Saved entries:
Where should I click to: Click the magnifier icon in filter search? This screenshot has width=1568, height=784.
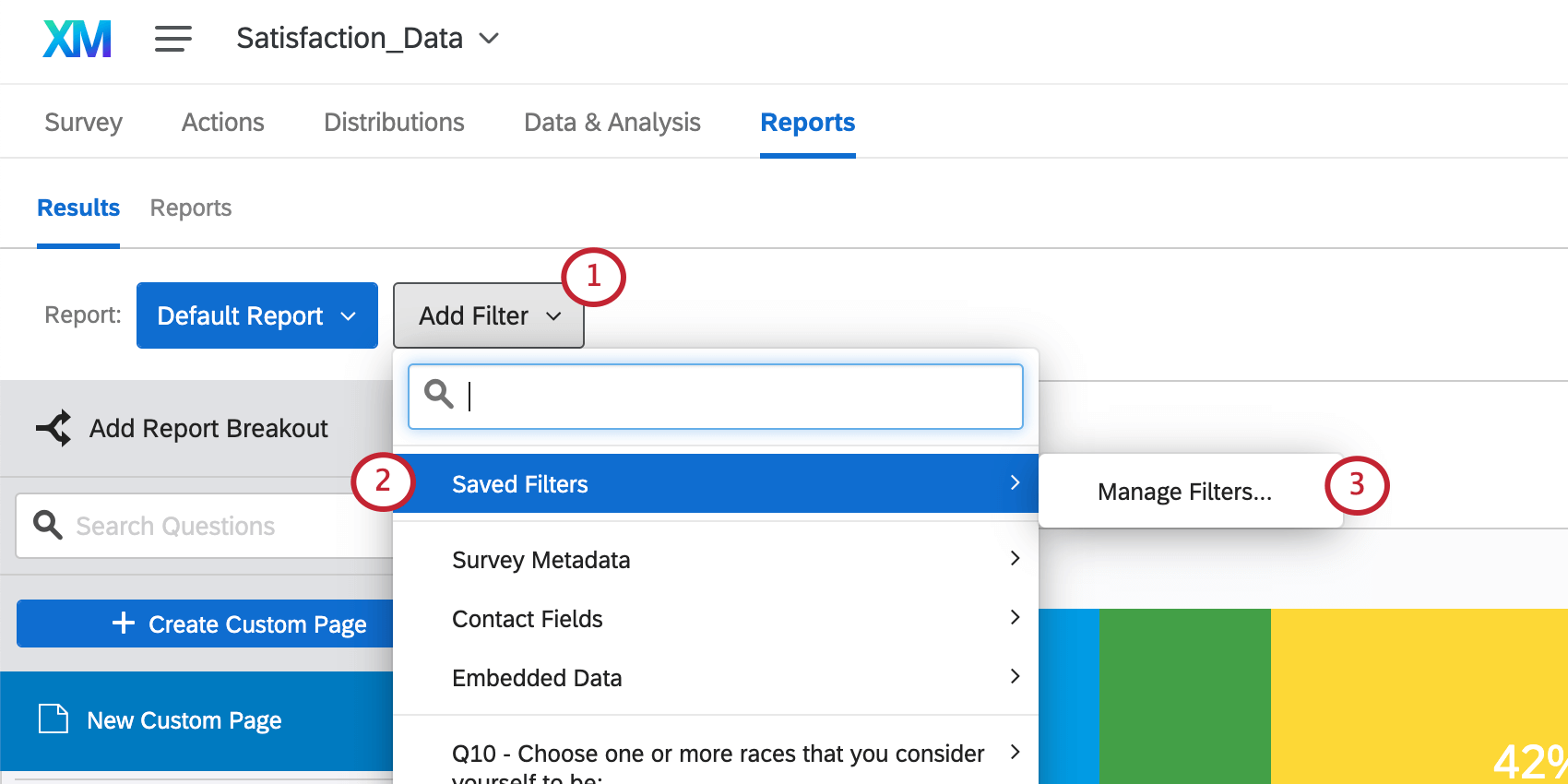(439, 395)
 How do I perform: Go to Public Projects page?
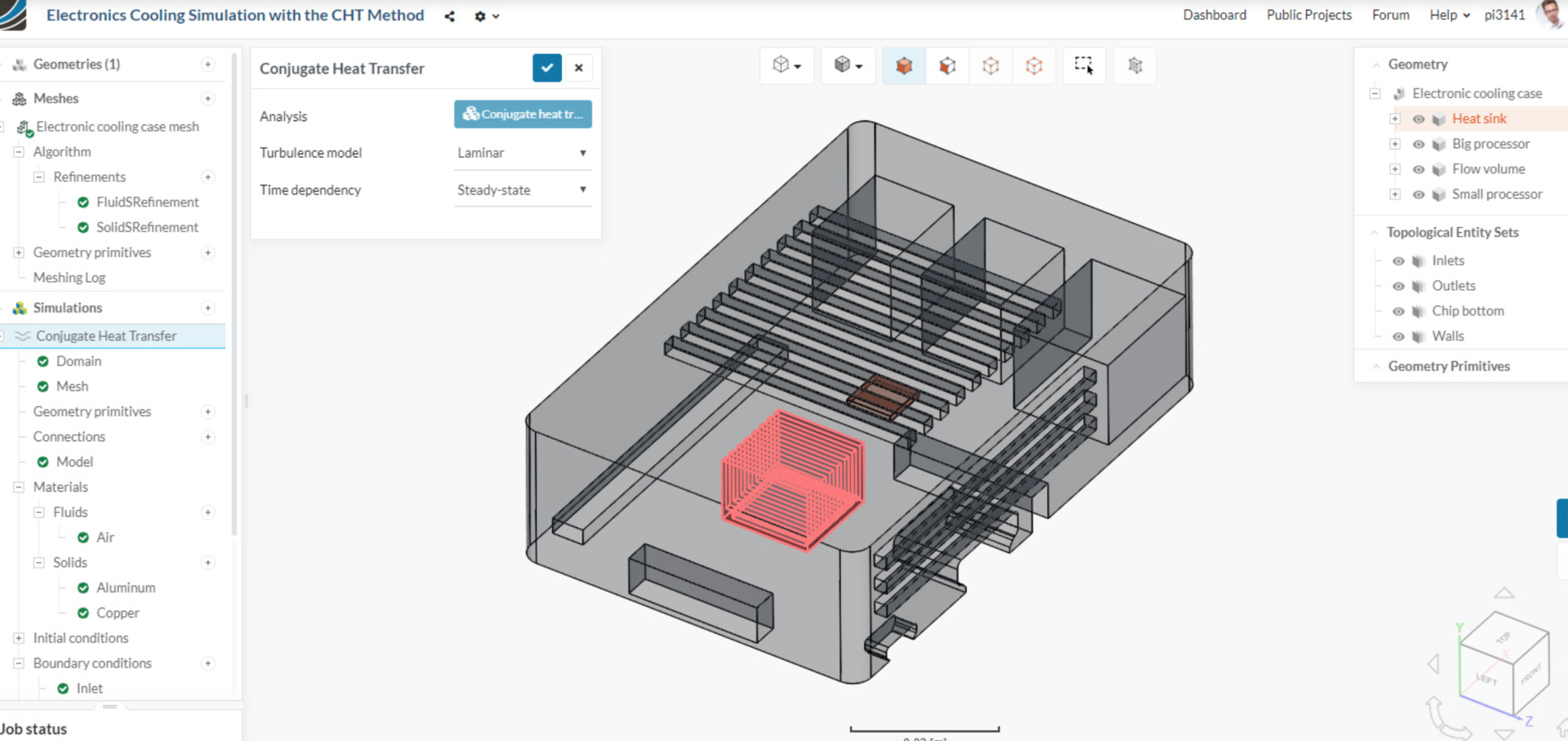[1308, 15]
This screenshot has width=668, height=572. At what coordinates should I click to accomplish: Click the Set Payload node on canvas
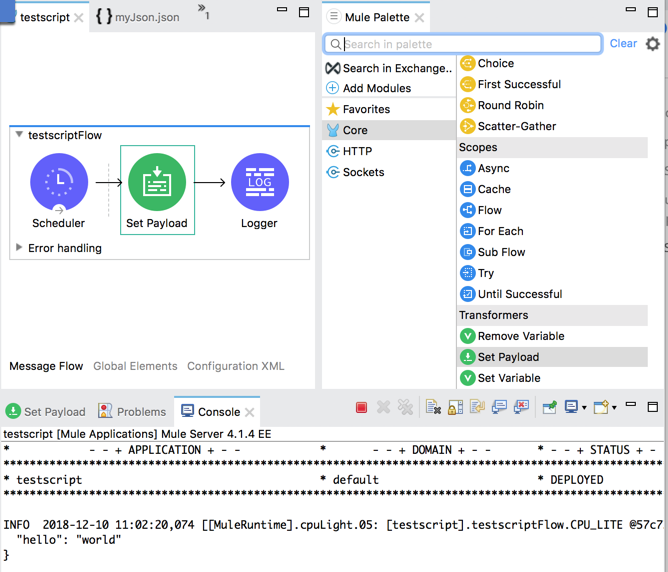click(157, 183)
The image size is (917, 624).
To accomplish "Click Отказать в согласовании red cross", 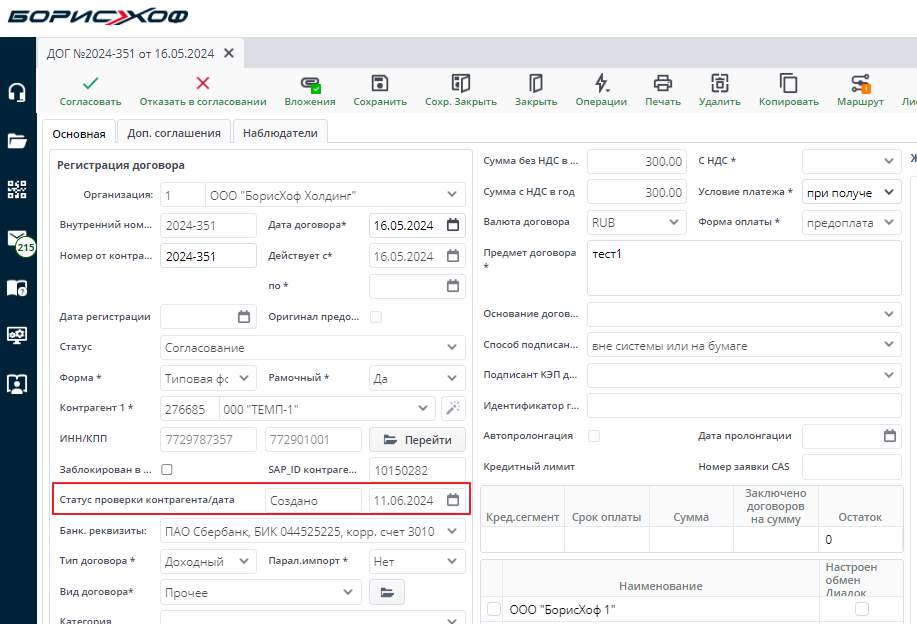I will [x=203, y=84].
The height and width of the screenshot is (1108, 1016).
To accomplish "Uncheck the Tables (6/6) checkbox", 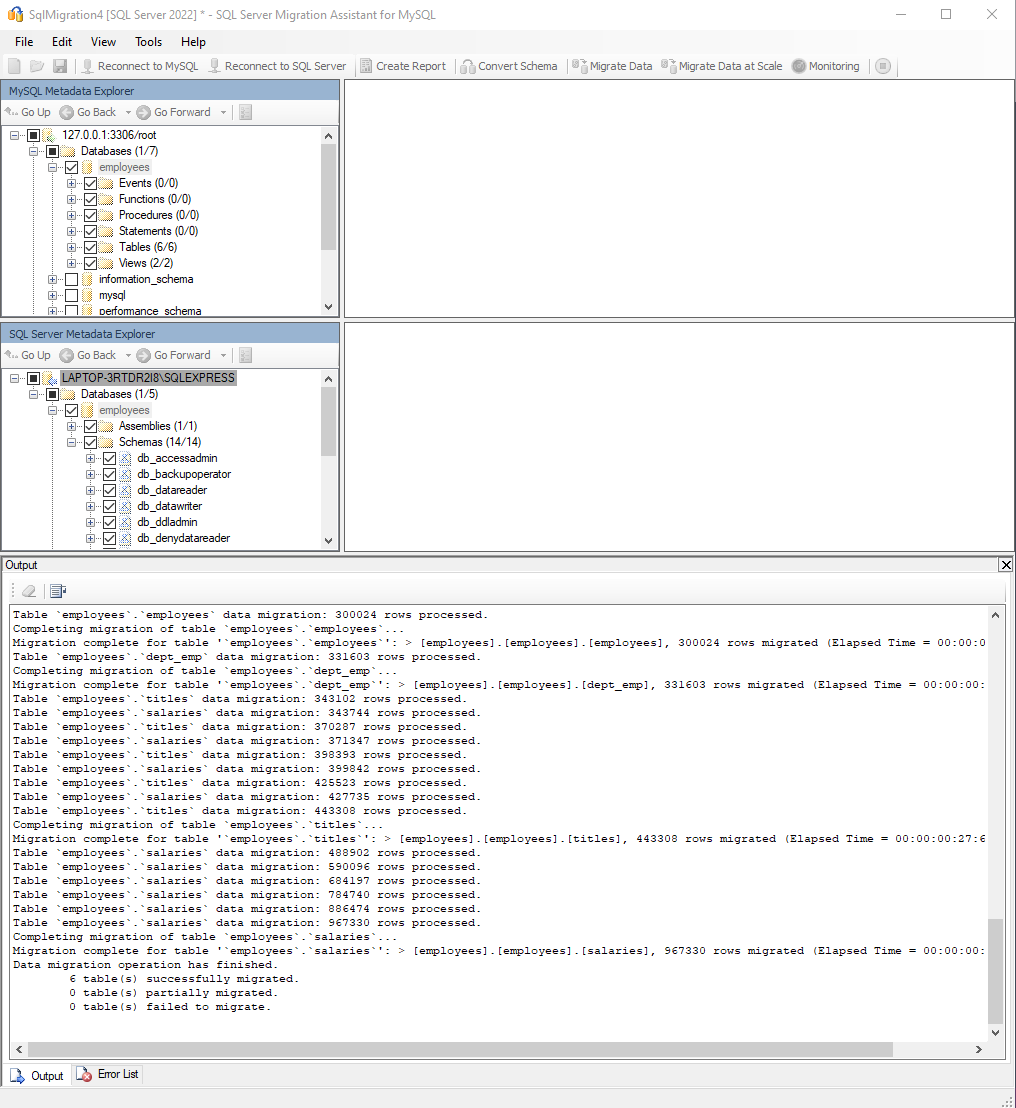I will coord(91,247).
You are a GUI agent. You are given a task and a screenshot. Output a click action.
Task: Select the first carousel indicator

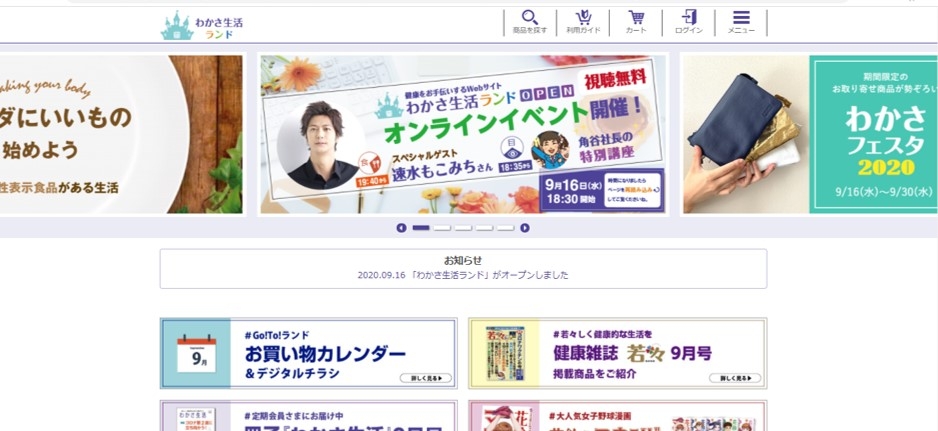(421, 228)
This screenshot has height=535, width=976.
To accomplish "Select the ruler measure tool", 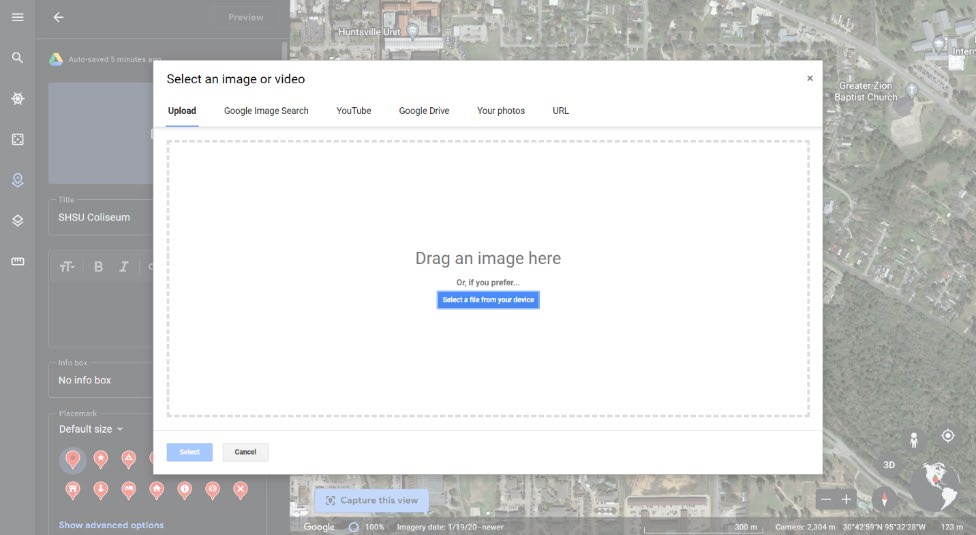I will click(17, 261).
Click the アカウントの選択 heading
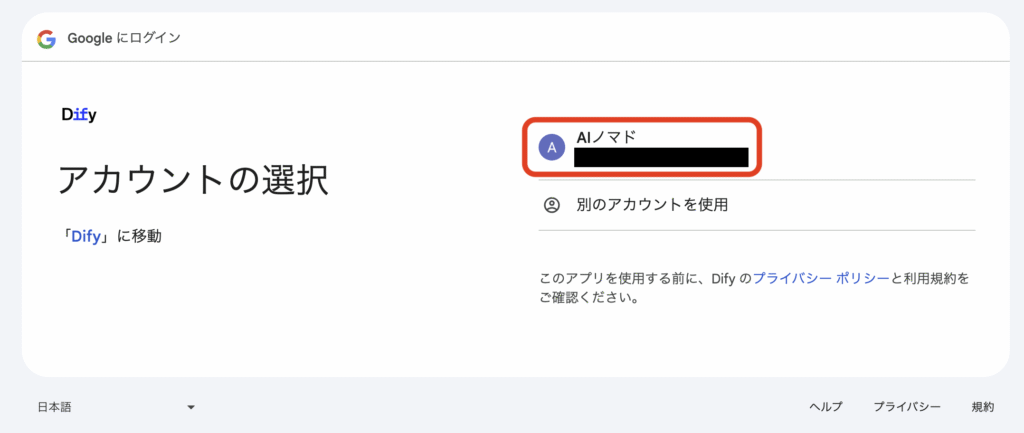1024x433 pixels. pos(193,180)
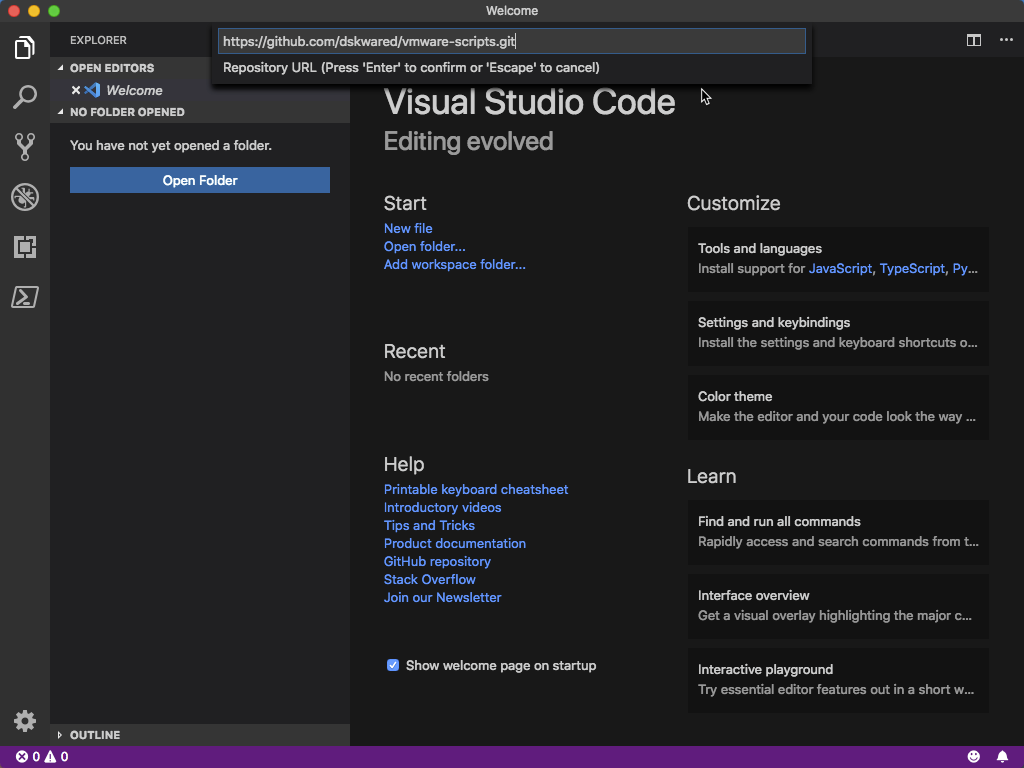Click the Manage gear icon

[25, 721]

- **Work item**
Copy word for word the lines of the records above from the one with "How do I perform: Go" up to and including the one with "The image size is (917, 624).". Skip the pictures.

- **Exercise output**
 How do I perform: Go to Public Projects page?
[1308, 15]
This screenshot has width=668, height=572. At what coordinates should I click to accomplish: Click the Set Payload node on canvas
click(157, 183)
The image size is (917, 624).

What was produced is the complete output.